Dataset entries
--- Begin ---
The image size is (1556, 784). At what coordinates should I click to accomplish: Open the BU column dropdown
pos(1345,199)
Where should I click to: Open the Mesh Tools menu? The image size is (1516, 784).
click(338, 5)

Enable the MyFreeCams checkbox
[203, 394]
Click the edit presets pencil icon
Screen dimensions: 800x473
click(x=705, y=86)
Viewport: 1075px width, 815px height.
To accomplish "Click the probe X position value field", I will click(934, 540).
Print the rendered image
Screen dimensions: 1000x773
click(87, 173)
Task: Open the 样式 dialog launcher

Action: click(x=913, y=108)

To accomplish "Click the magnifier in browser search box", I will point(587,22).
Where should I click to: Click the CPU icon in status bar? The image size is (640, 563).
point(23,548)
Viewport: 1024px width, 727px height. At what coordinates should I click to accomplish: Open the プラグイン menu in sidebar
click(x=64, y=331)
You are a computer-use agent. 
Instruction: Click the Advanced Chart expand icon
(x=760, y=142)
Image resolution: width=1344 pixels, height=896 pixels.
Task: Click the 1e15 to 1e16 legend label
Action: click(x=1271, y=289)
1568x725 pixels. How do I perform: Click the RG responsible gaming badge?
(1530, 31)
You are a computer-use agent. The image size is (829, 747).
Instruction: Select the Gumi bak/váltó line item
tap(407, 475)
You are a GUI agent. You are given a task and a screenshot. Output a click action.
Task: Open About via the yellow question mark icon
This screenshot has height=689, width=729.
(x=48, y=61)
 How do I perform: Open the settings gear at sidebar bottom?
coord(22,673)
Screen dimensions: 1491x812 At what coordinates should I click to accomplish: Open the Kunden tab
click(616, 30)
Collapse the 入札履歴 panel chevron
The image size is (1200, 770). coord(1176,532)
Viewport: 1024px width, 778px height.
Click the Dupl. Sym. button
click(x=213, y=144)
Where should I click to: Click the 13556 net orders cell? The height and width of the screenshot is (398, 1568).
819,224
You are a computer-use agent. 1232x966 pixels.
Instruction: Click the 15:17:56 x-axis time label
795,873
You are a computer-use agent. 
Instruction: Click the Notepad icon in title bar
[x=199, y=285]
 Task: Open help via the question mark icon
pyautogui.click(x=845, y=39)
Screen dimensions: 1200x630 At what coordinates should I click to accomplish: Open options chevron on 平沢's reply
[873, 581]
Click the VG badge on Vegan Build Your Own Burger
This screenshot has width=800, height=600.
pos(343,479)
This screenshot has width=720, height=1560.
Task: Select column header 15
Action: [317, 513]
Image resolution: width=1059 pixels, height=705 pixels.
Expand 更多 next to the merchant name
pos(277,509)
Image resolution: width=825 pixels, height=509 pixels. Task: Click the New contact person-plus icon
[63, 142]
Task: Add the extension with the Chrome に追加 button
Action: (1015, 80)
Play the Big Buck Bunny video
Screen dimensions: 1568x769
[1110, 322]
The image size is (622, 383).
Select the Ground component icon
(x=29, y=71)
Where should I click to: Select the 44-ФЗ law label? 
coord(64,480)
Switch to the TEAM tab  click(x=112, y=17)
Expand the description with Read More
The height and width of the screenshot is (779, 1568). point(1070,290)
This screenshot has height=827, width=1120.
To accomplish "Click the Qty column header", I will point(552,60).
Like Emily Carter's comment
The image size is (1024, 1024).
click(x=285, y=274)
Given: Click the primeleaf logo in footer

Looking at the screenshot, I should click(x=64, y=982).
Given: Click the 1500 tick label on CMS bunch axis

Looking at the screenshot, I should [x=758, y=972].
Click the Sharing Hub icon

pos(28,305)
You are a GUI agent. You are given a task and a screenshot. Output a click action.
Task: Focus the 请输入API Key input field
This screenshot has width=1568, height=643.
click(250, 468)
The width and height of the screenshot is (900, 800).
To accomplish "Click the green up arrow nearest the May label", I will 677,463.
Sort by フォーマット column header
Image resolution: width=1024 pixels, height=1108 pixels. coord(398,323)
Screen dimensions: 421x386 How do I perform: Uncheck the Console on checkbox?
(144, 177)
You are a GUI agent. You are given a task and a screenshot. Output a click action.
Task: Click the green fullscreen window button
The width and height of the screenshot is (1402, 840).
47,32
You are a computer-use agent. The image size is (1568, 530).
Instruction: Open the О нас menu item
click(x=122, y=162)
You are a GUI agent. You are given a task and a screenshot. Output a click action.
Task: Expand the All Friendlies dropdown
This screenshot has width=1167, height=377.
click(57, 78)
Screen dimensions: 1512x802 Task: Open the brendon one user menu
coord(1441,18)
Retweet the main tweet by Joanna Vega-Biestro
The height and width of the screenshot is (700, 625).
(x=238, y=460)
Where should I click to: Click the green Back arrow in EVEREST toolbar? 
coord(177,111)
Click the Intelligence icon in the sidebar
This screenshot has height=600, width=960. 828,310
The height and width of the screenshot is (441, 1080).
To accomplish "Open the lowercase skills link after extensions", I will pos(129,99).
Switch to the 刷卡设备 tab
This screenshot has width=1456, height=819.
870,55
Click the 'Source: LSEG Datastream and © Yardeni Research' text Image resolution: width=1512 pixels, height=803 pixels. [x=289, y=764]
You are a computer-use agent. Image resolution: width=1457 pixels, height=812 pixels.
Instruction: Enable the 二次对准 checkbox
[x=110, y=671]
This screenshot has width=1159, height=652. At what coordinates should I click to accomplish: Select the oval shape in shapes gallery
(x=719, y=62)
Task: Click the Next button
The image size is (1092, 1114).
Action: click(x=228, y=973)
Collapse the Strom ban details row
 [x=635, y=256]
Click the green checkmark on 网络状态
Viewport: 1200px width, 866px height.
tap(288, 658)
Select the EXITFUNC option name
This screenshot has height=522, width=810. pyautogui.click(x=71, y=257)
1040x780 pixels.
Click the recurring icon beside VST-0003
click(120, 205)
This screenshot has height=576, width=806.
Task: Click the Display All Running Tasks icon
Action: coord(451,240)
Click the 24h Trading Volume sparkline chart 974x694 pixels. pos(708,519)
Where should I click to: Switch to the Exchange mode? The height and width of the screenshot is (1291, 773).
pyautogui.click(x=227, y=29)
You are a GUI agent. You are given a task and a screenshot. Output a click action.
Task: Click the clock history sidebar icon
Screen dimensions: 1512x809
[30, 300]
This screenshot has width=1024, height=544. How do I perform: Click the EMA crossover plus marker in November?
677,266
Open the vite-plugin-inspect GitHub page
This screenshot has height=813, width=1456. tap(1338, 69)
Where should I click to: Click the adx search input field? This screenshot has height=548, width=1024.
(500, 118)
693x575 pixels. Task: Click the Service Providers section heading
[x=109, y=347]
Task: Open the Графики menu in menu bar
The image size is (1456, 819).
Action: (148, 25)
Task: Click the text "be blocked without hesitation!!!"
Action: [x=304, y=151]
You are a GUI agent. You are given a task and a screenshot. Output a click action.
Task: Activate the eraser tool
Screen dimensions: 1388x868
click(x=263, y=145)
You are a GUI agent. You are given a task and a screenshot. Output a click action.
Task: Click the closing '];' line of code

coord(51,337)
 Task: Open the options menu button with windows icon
--- End ---
* **STATED TASK**:
Gather every line of the records above that contains the string "Switch". Matching is case-sensitive.

* **FINAL RESULT**:
Switch to the TEAM tab  click(x=112, y=17)
Switch to the 刷卡设备 tab
Where should I click to: Switch to the Exchange mode? The height and width of the screenshot is (1291, 773).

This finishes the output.